Secondary Hemophagocytic Lymphohistiocytosis As a Presentation For Peripheral T-Cell Lymphoma

Hemophagocytic lymphohistiocytosis (HLH) is often an elusive diagnosis in adults. HLH can be primary or secondary, with treatment of secondary HLH based on the cause. It is important to identify malignancy if present to help best optimize outcomes long term.

HLH is characterized clinically by highly activated, ineffective immune response with cytopenia. HLH patients often present with subtle and generalized symptoms such as fever, hepatosplenomegaly, pancytopenia and lymphadenopathy. In secondary HLH, several factors serve as triggers. These are divided into infectious, malignant, rheumatologic, and during immunosuppression. Infection and malignancy are the most common causes. One study reported 28 patients with secondary HLH, 13/28 (46%) had infectious cause (11 positive EBV serology and two patients had leishmaniasis); lymphoma was identified in 11/28 (39%) and autoimmune disease in 3 (10%)¹. Another study included 56 patients with secondary HLH, 43 (76%) patients had malignancy, and 23 (41%) patients had infectious etiology. Underlying immune deficiency was present in 38 (67.8%) patients^2.

Although primary HLH is well documented in the literature, secondary or acquired HLH is only reported in the form of cases, small retrospective studies and single institutional case series reports. Secondary HLH is highly underreported due to its rarity and nonspecific presentation. Here we present a case of secondary HLH from T-cell lymphoma; discuss clinical features and importance of initial accurate diagnosis in optimizing outcomes.

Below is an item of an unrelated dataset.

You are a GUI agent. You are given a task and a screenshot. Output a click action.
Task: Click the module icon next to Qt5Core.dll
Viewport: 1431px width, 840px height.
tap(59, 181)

A 41 y/o gentleman with past medical history of Crohn’s disease for 5 years, presented to the emergency room for fevers of approximately 2-week duration. His therapy for Crohn’s disease included, steroids, azathioprine and two doses of adalimumab. He had pancytopenia and bone marrow biopsy demonstrated hemophagocytosis. The HLH diagnosis was further supported by elevated ferritin and elevated soluble IL-2 receptor. Cytogenetics of bone marrow sample demonstrated complex karyotype. The infectious work up demonstrated Epstein Barr Virus (EBV) by PCR. Genetic testing was unremarkable. Patient was managed based on 2004-HLH protocol with dose reduction for pancytopenia. He was maintained on oral cyclosporine and stopped after 6 months when he started having fevers and pancytopenia again. Repeat bone marrow biopsy demonstrated no reactivation of HLH but noted lymphocytosis, consistent with peripheral T cell lymphoma. Cytogenetic studies demonstrated the same complex clone but now with evolution. He received CHOP chemotherapy and etoposide was added after his cerebrospinal fluid was positive for lymphoma. PET-CT showed extensive changes in the bone marrow, spleen and T1 vertebral body. Patient responded poorly and care was drawn on d28 after CHOP.

Secondary HLH is an uncommon disease usually triggered by an infection, hematologic malignancy or it may occur in the setting of a rheumatologic disease. Lymphoma is common in secondary HLH and peripheral T cell lymphoma is more commonly resistant at relapse. Clonal abnormalities may help to earlier identify individuals with an underlying malignancy. Patients may benefit from thorough evaluation at presentation for underlying hematologic malignancy as management differs completely. Studies such as PET scan should be considered to search for underlying occult malignancy and cytogenetic studies need to be performed on marrow samples. In our case, repeat cytogentic studies revealed the same clone that was diagnosed at presentation. Initial appropriate therapy for Peripheral T cell lymphoma may have improved this outcome.

1. Zhongguo Shi Yan Xue Ye Xue Za Zhi. 2010 Apr;18(2):463-5.

Intensive Care Med. 2010 Oct;36(10):1695-702.